To rework iOS apps, Microsoft has developed an Objective-C compiler that recompiles applications written for Apple devices to work on Windows 10 mobile devices.
Microsoft's move to help developers easily rework their Android and iOS applications on Windows phones is a dramatic shift for the company and a tacit acknowledgment that it has so far been unable to develop a world class mobile app ecosystem to rival those of Google and Apple. Despite its best efforts, Microsoft has failed to claim any significant share in the smartphone market.
According to February metrics from IDC, Windows Phone accounts for only 4.2% of the smartphone OS market. Meanwhile, Android and iOS have claimed more than 93%. A key reason for that: Microsoft's fumbled early runs at the smartphone market, which hampered the growth of the broad app ecosystem that is today table stakes for success. If Microsoft truly hopes to be a viable third-place hopeful in the smartphone market, giving developers a quick and dirty way to port their Android and iOS apps to Windows could do much to bolster its app offerings and fill the holes in its mobile app ecosystem.

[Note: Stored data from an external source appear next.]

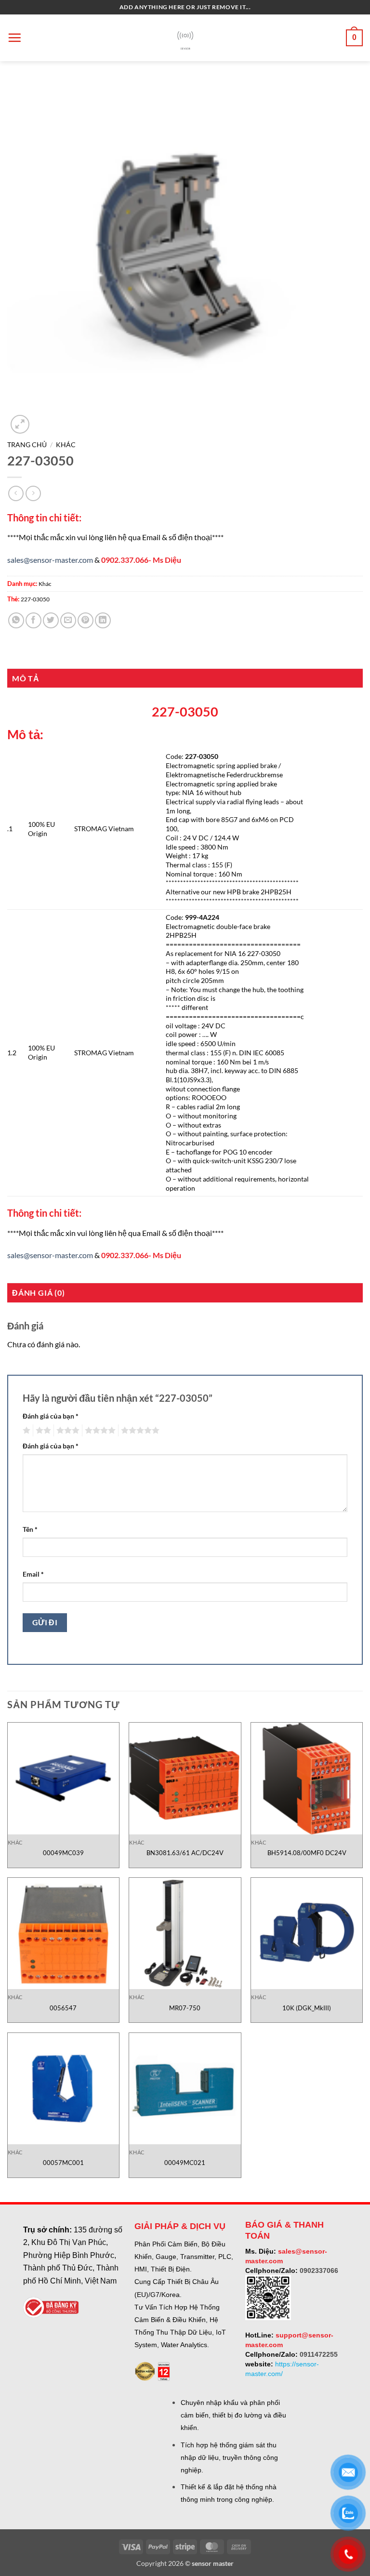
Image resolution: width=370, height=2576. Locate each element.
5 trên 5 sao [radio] (138, 1430)
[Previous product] (33, 493)
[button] (14, 37)
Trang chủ (27, 445)
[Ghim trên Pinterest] (85, 620)
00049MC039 (63, 1853)
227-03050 (35, 599)
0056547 (63, 2008)
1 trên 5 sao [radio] (25, 1430)
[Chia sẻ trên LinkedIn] (103, 620)
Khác (66, 445)
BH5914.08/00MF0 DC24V (306, 1853)
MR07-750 (184, 2008)
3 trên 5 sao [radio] (66, 1430)
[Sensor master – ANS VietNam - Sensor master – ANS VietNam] (185, 38)
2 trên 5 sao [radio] (42, 1430)
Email (33, 1574)
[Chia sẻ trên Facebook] (33, 620)
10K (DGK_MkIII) (306, 2008)
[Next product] (15, 493)
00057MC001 (63, 2162)
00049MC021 (184, 2162)
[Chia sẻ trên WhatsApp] (16, 620)
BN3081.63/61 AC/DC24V (185, 1853)
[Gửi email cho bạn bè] (68, 620)
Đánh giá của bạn (51, 1416)
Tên (30, 1529)
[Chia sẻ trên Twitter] (51, 620)
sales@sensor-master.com (50, 559)
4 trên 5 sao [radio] (99, 1430)
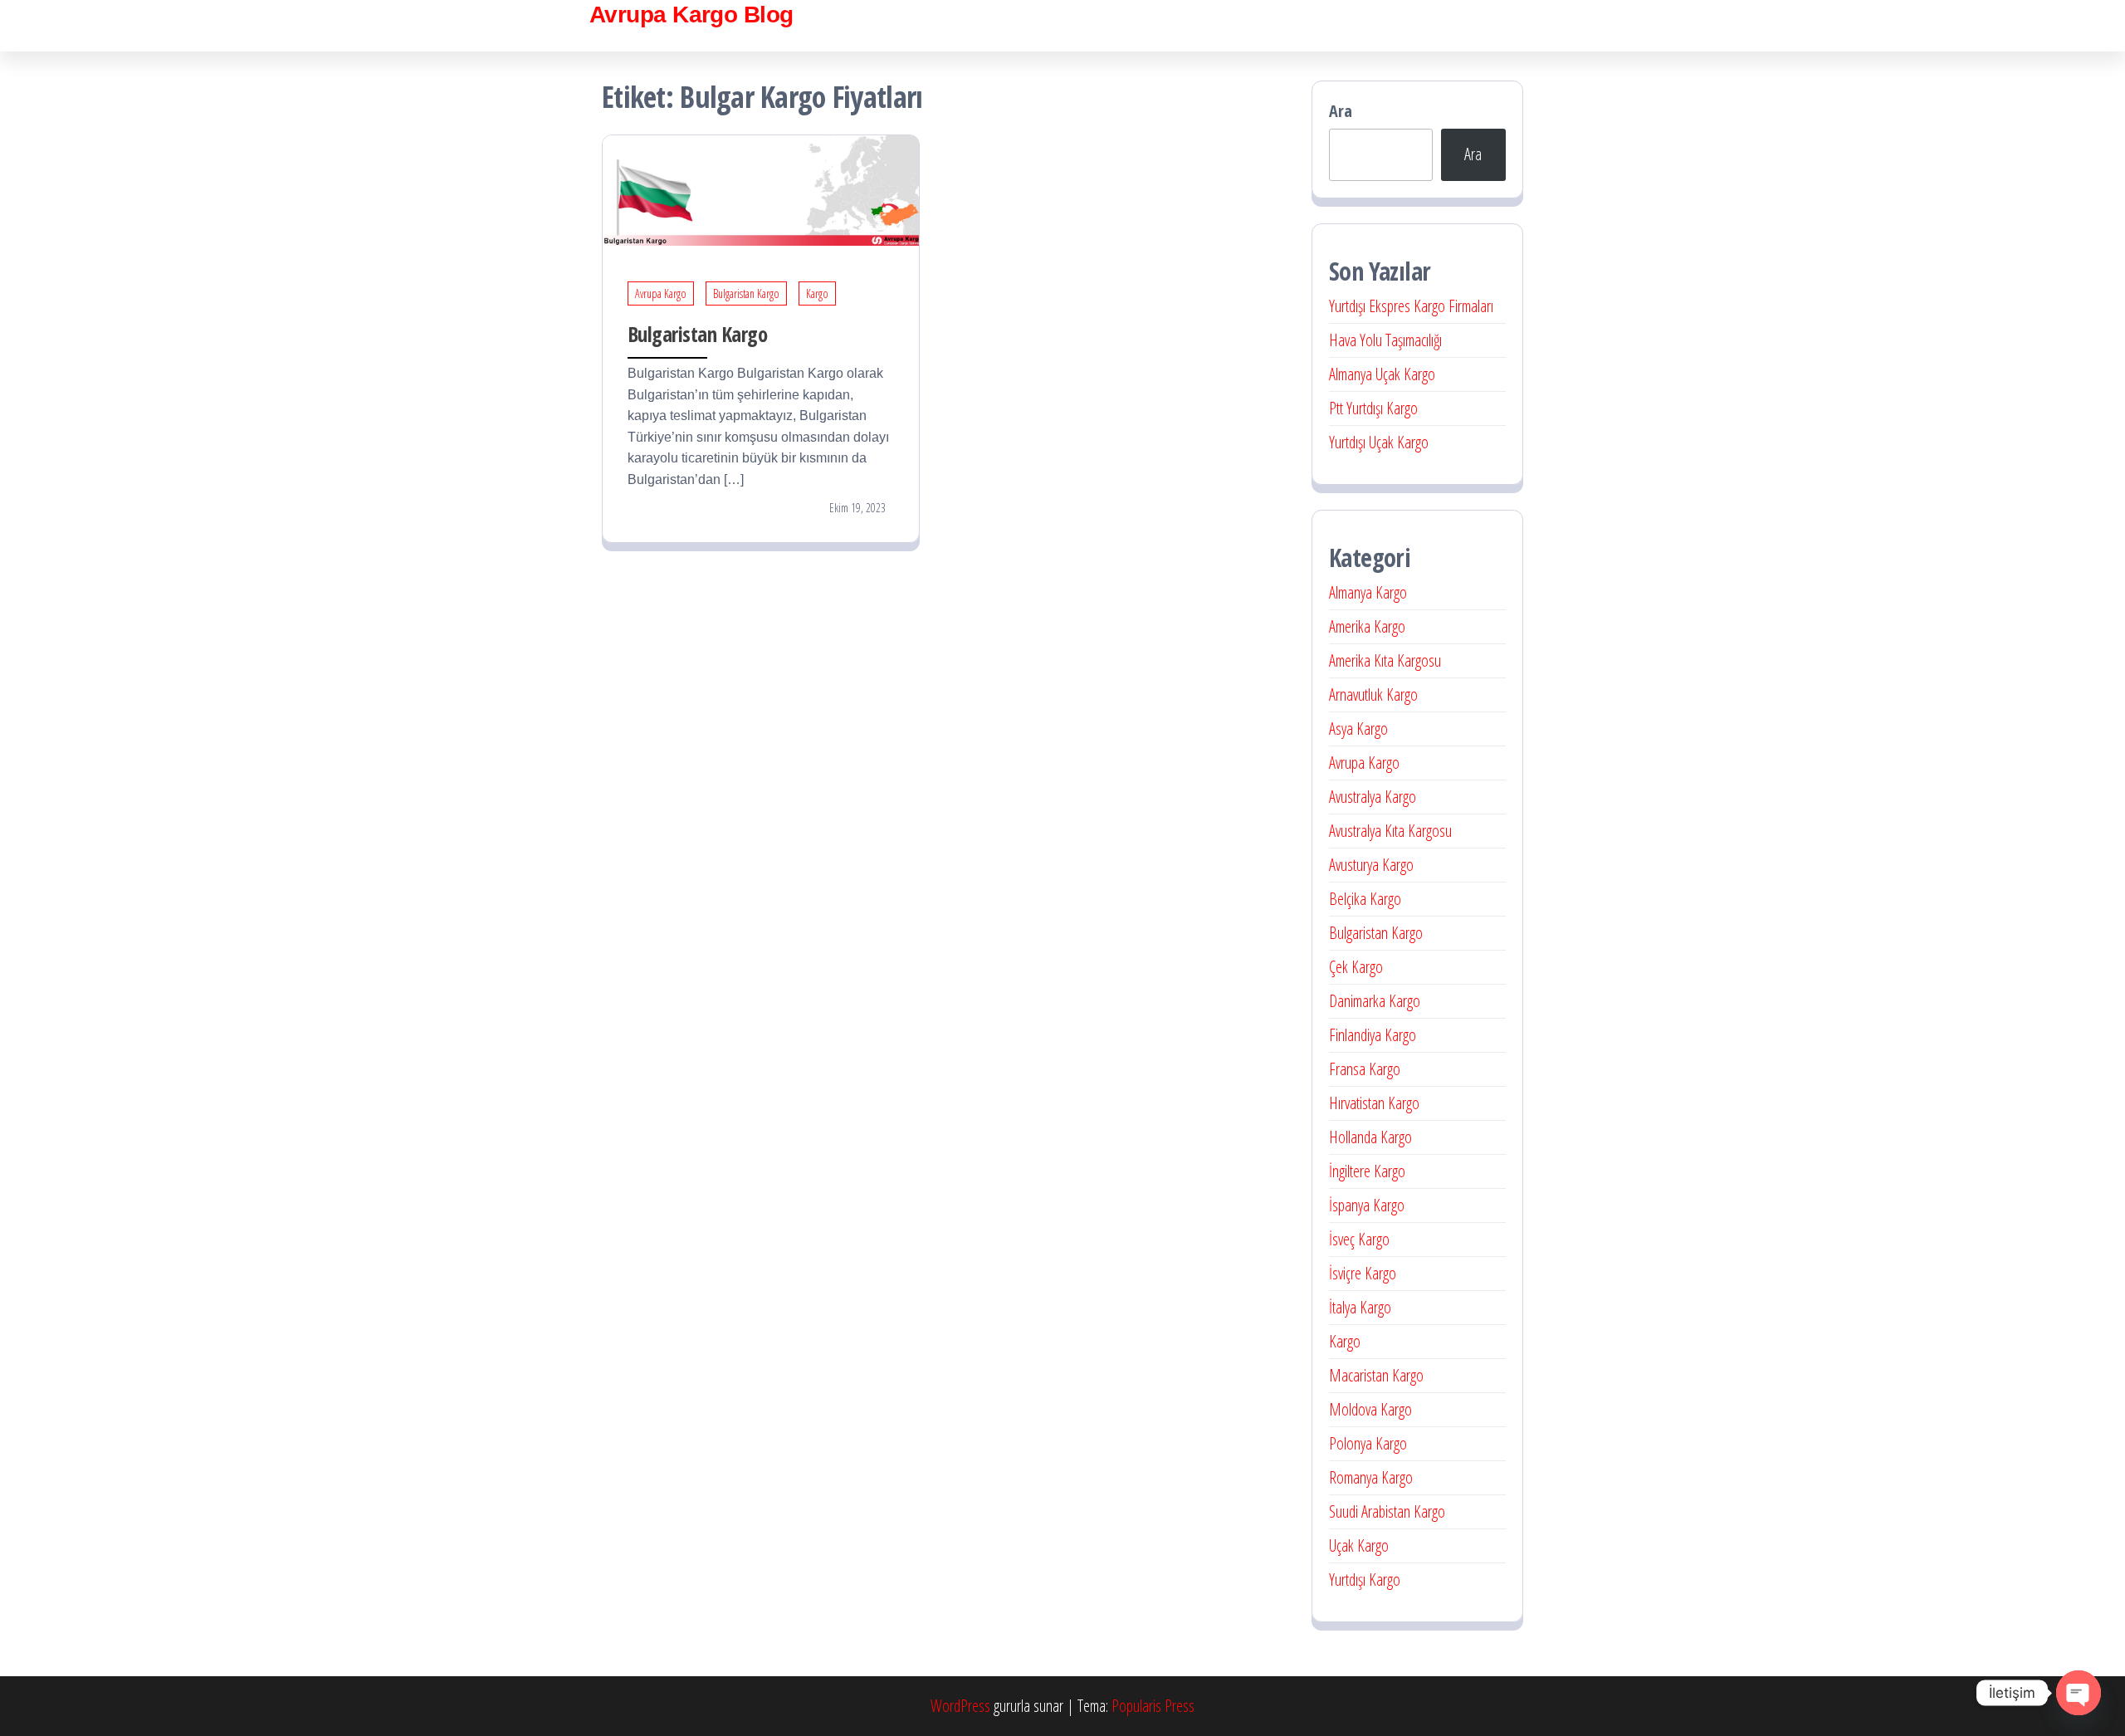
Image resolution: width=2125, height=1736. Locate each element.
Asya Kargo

But in doing so, Microsoft is taking a big risk. It's giving developers one more reason not bother writing native mobile apps for Windows phones. Potentially more problematic: It's setting itself up to code behind Apple and Google to ensure apps ported to Windows continue to work well as those operating systems evolve. While the company clearly has the resources to pull that off, scrambling to keep up with Google and Apple is not at all a good place to be.